■ What is required
In the listing below, print exactly the lines from the first through the one that contains "[Share via X (Twitter)] (593, 1768)".

■ Records for this task

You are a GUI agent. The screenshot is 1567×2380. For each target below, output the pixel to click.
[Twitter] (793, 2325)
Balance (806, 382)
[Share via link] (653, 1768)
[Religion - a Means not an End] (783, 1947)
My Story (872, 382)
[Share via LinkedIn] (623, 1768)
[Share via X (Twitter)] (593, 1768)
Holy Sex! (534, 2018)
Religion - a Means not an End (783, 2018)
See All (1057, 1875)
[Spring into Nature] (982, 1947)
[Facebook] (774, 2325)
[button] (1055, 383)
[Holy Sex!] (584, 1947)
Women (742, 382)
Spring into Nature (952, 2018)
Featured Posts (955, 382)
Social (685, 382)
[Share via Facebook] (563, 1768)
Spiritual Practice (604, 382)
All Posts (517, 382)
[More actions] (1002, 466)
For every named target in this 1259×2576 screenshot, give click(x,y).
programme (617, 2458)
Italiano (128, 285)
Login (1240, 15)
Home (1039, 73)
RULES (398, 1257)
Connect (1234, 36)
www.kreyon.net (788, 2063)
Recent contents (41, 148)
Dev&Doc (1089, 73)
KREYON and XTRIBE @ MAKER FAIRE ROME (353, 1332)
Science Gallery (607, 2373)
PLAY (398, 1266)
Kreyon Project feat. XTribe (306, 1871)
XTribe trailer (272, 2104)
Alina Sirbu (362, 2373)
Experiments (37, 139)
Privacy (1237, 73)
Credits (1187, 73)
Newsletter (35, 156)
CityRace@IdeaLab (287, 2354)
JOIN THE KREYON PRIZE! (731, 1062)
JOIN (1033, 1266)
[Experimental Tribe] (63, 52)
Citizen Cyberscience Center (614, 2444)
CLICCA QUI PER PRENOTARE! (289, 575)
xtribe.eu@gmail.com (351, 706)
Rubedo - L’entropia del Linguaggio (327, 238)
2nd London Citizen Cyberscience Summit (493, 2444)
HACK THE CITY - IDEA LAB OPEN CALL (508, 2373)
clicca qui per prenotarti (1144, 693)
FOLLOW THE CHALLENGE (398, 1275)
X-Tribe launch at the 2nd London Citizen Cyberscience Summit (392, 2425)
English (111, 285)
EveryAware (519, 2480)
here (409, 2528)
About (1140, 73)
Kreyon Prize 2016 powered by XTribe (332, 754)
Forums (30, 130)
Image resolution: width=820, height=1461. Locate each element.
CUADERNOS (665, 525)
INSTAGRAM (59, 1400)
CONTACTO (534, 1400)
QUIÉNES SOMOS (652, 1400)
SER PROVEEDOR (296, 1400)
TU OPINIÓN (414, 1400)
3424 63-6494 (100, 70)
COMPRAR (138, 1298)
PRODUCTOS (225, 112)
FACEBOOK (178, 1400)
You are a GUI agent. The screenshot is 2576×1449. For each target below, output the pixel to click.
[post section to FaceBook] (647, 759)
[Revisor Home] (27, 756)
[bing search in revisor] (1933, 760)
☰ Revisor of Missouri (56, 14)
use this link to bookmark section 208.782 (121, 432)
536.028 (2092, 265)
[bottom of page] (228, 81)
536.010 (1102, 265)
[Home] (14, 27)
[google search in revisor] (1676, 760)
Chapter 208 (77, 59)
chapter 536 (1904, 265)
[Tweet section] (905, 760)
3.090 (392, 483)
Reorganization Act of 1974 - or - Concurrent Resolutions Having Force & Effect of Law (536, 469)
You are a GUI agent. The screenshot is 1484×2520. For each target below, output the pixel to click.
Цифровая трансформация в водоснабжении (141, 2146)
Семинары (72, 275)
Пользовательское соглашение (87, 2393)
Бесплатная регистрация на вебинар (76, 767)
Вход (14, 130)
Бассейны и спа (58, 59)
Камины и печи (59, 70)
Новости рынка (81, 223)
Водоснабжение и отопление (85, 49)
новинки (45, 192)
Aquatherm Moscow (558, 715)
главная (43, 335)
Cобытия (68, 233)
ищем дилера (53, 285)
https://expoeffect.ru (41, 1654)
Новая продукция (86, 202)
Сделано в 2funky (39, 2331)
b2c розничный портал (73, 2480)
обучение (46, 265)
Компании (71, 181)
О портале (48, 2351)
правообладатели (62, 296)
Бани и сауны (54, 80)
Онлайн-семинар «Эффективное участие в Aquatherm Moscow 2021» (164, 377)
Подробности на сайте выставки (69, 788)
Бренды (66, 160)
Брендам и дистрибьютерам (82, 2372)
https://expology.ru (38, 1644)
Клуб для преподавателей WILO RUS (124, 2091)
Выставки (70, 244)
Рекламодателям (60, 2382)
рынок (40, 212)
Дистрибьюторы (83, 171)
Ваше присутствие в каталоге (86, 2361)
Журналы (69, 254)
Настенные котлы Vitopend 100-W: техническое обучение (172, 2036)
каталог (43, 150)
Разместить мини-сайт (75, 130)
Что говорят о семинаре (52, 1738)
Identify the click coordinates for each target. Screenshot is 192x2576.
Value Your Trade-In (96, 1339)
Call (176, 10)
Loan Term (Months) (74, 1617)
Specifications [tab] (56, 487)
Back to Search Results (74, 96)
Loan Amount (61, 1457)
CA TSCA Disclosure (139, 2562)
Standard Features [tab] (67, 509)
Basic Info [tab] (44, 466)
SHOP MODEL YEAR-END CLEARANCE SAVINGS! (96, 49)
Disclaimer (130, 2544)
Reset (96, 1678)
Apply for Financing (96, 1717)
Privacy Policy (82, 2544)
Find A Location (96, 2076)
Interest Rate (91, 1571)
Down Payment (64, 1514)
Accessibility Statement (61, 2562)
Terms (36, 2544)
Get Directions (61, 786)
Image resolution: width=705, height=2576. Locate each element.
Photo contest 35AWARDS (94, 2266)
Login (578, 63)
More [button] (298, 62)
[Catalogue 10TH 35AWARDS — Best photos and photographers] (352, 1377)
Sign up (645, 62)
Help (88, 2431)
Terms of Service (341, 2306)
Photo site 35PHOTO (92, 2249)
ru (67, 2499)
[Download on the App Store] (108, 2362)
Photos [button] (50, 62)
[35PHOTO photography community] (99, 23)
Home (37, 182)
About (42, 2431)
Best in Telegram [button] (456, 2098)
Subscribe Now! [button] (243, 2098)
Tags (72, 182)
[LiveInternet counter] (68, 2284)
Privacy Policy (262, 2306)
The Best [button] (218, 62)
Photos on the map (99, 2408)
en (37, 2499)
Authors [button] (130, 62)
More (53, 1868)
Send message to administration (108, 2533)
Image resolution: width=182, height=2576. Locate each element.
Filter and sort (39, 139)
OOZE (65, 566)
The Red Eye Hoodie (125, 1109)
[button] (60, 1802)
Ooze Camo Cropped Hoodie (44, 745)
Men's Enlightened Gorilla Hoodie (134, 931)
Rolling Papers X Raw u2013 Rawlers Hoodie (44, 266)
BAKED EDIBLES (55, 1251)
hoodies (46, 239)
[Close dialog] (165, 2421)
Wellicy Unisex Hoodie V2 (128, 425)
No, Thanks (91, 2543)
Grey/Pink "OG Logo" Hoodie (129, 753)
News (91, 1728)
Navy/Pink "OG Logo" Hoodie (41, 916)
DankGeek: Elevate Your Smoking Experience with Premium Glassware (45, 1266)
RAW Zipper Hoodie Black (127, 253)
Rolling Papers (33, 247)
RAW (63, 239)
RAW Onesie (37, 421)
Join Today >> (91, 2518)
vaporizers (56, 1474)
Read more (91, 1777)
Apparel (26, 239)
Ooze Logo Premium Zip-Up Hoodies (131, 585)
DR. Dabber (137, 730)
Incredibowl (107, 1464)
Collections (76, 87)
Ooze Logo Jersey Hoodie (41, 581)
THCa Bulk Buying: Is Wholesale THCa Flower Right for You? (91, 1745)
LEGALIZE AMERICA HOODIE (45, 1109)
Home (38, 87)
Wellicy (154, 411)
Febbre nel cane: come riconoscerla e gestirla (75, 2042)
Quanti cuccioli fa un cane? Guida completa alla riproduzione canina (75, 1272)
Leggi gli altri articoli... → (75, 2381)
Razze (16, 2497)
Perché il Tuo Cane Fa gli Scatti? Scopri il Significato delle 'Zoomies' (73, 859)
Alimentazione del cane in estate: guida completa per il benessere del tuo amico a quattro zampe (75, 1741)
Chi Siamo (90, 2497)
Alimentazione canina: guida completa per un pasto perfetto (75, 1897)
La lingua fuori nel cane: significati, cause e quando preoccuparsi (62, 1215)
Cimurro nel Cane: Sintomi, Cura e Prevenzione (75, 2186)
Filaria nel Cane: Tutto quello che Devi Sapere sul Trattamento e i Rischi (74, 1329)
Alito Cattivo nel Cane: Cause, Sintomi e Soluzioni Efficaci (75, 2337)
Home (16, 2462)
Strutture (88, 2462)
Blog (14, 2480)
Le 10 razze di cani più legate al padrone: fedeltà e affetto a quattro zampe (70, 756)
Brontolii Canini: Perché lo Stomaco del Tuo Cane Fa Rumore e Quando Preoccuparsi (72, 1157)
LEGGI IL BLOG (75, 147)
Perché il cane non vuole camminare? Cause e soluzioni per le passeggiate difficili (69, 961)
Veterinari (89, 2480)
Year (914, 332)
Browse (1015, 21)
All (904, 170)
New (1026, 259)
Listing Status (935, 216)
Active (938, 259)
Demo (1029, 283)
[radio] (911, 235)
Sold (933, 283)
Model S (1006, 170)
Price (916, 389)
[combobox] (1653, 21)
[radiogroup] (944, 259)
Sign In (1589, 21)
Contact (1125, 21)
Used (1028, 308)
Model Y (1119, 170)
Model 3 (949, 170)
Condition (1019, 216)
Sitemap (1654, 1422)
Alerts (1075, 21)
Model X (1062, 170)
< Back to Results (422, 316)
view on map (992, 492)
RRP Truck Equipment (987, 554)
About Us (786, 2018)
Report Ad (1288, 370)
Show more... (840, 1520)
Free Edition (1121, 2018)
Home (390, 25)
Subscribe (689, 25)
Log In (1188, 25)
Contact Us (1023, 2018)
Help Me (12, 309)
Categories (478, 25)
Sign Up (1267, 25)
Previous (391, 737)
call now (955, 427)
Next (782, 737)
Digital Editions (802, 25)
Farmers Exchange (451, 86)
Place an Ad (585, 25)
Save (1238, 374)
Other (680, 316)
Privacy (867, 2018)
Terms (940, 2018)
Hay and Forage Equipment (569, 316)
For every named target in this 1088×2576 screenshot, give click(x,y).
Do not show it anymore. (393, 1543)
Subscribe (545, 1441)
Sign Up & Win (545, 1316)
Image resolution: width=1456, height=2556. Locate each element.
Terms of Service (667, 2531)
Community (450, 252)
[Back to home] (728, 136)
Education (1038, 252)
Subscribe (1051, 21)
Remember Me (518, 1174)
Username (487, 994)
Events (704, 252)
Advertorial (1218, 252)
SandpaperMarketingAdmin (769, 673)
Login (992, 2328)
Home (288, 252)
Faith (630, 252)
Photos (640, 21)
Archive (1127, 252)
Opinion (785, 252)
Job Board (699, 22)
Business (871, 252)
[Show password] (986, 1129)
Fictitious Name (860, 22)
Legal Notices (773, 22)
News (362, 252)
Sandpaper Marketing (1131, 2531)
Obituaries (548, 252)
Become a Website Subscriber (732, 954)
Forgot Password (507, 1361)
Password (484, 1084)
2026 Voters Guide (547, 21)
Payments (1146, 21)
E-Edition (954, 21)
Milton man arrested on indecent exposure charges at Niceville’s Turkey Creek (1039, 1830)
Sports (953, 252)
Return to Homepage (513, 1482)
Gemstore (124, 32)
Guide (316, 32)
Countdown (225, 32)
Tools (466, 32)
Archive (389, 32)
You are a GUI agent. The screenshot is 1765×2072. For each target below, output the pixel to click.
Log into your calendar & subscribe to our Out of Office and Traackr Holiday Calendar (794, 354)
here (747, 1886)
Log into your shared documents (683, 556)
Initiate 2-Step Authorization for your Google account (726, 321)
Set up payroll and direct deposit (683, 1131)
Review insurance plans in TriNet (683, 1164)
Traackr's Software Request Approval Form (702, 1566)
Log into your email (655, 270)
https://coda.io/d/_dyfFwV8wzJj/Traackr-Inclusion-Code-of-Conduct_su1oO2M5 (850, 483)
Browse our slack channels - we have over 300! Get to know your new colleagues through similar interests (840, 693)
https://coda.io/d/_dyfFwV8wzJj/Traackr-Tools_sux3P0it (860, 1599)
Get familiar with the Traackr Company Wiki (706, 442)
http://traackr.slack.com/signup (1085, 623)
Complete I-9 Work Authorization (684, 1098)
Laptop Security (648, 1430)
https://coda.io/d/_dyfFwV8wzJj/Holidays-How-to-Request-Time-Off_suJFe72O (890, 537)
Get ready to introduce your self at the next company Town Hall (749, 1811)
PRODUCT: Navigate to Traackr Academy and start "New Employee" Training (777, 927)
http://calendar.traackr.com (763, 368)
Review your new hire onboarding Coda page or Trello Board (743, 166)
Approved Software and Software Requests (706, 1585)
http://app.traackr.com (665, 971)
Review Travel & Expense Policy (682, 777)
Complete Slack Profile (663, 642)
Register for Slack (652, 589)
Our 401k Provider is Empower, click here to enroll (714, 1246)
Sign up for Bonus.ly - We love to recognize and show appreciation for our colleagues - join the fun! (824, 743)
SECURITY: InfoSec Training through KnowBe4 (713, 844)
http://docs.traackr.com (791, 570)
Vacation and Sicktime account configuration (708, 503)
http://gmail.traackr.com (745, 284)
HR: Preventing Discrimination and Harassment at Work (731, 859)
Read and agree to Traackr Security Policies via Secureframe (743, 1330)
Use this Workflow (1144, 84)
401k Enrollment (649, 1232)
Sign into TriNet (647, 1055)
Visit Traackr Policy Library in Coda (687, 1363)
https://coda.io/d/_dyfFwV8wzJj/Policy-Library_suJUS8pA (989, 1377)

■ Solution to this problem
You are a GUI agent. The screenshot is 1567×2380. For each target below, output the pixel to click.
[Twitter] (793, 2325)
Balance (806, 382)
[Share via link] (653, 1768)
[Religion - a Means not an End] (783, 1947)
My Story (872, 382)
[Share via LinkedIn] (623, 1768)
[Share via X (Twitter)] (593, 1768)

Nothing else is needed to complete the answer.